Why the Cache Exists
Recall how attention works: each new token attends to ALL previous tokens, using their keys (K) and values (V). Without a cache, generating each new token would require recomputing the keys and values for every previous token — enormously wasteful, since those don't change. The KV CACHE stores the keys and values of all previous tokens, so each new token only computes ITS OWN K and V and reads the rest from the cache. This turns generation from O(T²) recomputation into O(T) with caching — it is what makes generation practical.

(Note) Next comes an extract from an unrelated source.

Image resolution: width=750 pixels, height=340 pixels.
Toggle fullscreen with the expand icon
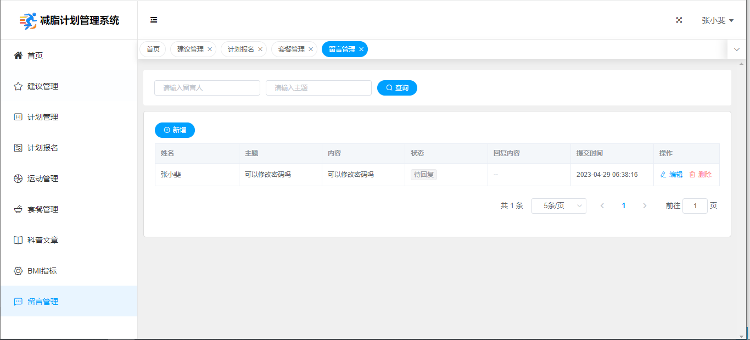(679, 20)

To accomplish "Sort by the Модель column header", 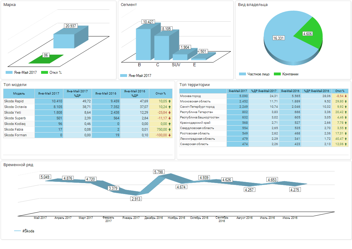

The Problem: The Cache Is Huge
The KV cache solves a compute problem but creates a MEMORY problem. It grows with every token generated, and at long context lengths and large batch sizes it becomes the dominant consumer of GPU memory — often larger than the model weights themselves. Recall the formula from Chapter 19:
cache = 2 · layers · kv_heads · head_dim · seq_len · batch · bytes
# the 2 is for Keys AND Values
Example: 13B model (40 layers, 40 heads, 128 dim), 4k ctx, batch 16, fp16:
2 × 40 × 40 × 128 × 4096 × 16 × 2 ≈ 86 GB86GB of KV cache for one batch — more than a single GPU's memory. This is why so much of inference optimization targets the cache: shrinking it (GQA from Chapter 19, quantizing it), managing its memory efficiently (PagedAttention, Section 27.7), and reusing it across requests (prefix caching, Section 27.10). The KV cache is the resource that everything fights over.
You cannot optimize what you cannot measure. Inference has a specific vocabulary of metrics, and using the right ones is essential. Let us define them carefully, because they map directly onto the prefill/decode phases from Section 27.2.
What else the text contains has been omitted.